O, reform it altogether! And let those that play your clowns speak no more than is set down for them, for there be of them that will themselves laugh to set on some quantity of barren spectators to laugh too, though in the meantime some necessary question of the play be then to be considered. That’s villainous, and shows a most pitiful ambition in the fool that uses it. Go, make you ready.
Enjoyable to imagine Shakespeare so pissed at Will Kempe hamming it up all the time that he has Hamlet slam him.

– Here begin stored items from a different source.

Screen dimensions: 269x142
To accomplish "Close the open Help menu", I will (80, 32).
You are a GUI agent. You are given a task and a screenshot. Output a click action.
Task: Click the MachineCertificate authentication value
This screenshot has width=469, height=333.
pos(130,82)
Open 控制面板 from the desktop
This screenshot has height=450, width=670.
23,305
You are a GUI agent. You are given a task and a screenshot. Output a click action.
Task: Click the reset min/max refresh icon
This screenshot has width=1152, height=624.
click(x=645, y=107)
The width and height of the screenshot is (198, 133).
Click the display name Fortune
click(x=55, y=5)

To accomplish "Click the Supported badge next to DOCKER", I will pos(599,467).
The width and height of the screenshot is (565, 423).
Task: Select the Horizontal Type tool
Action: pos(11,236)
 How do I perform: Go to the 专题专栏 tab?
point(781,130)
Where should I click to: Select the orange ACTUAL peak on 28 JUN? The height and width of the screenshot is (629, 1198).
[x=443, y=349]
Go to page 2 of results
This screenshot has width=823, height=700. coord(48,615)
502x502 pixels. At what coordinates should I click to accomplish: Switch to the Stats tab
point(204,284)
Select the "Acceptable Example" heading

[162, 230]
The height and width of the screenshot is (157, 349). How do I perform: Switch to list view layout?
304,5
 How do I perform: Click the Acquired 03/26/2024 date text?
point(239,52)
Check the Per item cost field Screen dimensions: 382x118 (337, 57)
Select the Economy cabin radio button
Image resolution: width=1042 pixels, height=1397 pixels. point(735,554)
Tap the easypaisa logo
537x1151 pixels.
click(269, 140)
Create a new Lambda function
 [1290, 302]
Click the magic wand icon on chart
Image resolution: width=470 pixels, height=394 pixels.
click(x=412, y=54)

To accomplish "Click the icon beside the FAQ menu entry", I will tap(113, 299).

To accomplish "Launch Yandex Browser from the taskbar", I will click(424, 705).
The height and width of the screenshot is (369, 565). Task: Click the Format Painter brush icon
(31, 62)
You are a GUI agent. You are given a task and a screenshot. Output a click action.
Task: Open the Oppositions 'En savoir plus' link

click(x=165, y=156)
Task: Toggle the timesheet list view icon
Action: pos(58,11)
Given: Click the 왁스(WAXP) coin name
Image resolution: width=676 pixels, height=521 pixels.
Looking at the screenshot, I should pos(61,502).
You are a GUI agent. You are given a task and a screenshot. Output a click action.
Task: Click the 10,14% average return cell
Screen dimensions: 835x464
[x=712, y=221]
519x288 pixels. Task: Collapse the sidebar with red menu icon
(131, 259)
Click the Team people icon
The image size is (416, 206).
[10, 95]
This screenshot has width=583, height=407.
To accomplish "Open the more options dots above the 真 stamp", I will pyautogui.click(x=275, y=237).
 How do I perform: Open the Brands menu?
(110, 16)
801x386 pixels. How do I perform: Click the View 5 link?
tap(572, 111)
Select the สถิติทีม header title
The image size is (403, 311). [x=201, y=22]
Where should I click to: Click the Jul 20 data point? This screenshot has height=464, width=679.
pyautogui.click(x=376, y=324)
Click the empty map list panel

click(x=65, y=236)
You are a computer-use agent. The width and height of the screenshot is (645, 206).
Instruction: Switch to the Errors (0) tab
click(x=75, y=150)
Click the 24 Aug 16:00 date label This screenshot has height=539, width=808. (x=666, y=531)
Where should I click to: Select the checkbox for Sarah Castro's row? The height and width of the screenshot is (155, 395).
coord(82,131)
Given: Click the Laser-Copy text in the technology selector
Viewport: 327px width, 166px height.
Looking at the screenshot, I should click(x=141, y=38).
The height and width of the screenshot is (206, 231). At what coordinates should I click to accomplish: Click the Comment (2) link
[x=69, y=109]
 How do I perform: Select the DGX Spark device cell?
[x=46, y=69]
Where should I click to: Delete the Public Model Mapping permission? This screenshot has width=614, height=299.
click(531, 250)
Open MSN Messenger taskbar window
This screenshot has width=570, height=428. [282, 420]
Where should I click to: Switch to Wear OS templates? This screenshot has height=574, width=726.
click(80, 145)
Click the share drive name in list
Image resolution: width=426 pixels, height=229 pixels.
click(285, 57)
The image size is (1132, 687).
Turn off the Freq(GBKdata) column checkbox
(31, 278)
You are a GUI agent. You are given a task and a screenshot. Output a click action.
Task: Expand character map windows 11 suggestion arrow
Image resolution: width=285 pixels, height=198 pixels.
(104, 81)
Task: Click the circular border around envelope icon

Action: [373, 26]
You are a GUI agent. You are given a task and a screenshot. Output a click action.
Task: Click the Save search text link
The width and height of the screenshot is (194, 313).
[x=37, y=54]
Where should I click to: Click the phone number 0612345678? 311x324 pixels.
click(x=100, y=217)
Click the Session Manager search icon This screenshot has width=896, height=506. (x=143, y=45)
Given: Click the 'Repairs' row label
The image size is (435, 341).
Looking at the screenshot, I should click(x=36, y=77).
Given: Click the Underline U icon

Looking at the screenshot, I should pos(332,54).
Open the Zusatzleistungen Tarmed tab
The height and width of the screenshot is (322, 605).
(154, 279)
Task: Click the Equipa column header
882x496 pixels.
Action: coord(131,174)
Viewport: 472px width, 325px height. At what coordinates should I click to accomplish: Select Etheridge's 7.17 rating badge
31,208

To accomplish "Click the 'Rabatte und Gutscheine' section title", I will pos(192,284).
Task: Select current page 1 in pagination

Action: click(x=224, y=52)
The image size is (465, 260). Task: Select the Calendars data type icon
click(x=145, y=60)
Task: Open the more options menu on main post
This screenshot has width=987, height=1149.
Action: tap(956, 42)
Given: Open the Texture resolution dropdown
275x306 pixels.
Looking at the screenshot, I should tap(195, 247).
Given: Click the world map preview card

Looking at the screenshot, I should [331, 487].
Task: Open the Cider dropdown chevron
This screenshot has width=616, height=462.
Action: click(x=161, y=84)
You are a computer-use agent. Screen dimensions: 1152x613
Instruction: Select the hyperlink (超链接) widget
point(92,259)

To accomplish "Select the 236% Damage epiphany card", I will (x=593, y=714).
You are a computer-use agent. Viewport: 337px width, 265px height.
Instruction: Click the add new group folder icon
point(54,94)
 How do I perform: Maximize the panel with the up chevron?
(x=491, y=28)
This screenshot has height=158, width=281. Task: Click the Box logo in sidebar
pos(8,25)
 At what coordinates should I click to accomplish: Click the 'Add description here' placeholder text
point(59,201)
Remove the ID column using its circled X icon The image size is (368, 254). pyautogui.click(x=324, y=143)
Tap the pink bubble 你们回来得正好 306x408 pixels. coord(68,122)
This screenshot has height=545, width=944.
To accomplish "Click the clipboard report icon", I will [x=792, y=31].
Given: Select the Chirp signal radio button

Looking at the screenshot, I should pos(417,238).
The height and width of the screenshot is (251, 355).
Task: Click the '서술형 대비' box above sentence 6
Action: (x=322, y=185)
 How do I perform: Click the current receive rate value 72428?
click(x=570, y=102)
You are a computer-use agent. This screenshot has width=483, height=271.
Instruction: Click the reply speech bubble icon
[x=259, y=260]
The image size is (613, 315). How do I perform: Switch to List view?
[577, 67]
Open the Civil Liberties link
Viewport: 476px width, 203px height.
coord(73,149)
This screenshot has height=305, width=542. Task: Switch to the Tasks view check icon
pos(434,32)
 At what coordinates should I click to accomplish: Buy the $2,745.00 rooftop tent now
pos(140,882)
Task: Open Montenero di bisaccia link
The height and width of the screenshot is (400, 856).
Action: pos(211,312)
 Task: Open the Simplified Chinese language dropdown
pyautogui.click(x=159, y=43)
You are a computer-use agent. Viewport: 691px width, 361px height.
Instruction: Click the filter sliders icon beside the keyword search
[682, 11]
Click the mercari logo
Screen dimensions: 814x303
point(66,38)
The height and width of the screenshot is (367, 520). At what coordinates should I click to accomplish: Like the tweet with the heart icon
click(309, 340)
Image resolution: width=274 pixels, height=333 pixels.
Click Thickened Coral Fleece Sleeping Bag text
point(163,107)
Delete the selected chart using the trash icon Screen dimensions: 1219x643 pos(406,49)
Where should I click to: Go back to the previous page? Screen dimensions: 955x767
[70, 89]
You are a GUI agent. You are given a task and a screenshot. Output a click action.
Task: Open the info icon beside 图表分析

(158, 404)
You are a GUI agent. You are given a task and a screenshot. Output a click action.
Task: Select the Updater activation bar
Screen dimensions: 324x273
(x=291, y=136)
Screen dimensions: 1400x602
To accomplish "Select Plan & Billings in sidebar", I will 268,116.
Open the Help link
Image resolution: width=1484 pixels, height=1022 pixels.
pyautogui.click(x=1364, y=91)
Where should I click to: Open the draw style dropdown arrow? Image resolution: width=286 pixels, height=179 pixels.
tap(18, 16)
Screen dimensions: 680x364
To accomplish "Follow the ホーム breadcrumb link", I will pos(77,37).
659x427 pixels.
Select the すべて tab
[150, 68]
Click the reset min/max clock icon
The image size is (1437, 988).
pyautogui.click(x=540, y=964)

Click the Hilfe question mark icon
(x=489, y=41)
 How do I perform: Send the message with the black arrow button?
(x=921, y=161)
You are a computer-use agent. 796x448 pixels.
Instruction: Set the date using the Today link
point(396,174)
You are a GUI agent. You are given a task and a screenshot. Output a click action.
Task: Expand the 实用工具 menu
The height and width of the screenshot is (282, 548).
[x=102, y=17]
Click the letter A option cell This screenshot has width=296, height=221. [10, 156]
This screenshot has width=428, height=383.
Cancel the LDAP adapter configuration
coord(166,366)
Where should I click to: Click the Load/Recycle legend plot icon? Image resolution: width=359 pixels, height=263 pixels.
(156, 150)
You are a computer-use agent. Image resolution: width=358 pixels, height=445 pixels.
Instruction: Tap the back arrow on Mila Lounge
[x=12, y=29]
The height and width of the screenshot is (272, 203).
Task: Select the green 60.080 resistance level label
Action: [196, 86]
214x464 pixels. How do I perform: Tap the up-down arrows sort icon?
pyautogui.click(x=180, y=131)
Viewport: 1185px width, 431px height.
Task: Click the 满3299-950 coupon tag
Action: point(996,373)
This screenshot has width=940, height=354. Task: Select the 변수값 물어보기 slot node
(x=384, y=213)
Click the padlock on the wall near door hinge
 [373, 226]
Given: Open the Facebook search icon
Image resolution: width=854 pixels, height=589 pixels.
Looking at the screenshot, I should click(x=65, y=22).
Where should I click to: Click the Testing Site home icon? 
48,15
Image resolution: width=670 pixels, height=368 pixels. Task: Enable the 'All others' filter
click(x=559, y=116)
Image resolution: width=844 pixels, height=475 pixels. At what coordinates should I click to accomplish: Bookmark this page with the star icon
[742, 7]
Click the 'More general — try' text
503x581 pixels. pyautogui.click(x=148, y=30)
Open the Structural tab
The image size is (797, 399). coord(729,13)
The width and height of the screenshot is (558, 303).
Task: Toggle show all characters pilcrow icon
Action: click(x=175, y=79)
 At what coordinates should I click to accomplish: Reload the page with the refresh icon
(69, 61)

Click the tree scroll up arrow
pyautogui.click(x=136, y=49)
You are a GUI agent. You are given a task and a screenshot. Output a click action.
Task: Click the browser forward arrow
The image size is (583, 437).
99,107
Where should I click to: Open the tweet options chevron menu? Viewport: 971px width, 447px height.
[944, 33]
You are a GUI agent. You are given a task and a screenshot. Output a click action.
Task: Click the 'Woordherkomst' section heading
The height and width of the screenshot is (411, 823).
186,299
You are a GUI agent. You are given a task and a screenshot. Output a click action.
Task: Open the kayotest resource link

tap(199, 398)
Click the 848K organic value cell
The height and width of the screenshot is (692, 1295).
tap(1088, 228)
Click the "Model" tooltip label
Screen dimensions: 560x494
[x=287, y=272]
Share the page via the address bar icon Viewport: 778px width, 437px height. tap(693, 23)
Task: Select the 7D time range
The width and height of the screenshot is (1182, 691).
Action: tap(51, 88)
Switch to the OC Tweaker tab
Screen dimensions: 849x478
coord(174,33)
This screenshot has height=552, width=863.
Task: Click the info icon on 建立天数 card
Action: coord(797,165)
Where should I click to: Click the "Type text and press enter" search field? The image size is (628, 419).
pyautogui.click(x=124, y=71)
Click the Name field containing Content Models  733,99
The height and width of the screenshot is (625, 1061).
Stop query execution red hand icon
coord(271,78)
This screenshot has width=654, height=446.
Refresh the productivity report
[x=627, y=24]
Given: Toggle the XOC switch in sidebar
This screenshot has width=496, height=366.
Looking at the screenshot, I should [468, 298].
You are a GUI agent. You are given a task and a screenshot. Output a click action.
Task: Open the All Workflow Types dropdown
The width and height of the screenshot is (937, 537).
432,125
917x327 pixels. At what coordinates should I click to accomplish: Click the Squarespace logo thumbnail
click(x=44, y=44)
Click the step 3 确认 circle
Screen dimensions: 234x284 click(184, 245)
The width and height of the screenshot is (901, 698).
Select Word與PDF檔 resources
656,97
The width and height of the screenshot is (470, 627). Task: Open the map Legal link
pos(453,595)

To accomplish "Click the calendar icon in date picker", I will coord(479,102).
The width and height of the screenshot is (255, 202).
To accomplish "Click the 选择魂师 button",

“Just say the lines dude.”

Also enjoy that Shakespeare’s killing himself writing Hamlet while meanwhile this dude is crushing audiences by morris dancing.
from this Radio Times (UK) article by Ben Dowell:

In real life Will Kempe was the Shakespearean clown who was the superstar of his day.

Audiences would flock for miles around to watch the great man perform his Falstaff or famous jig at the Globe theatre after one of the plays by the great darling of the stage – and the age – Will Shakespeare.

And in Upstart Crow, Ben Elton’s BBC2 comedy reimagining of the life of the great poet and dramatist, Kempe is presented as… a cocky C16th Ricky Gervais.

 

I’m excited to see Tom Hanks as Falstaff.

One Comment on “Will Kempe, Will Shakespeare, and Falstaff”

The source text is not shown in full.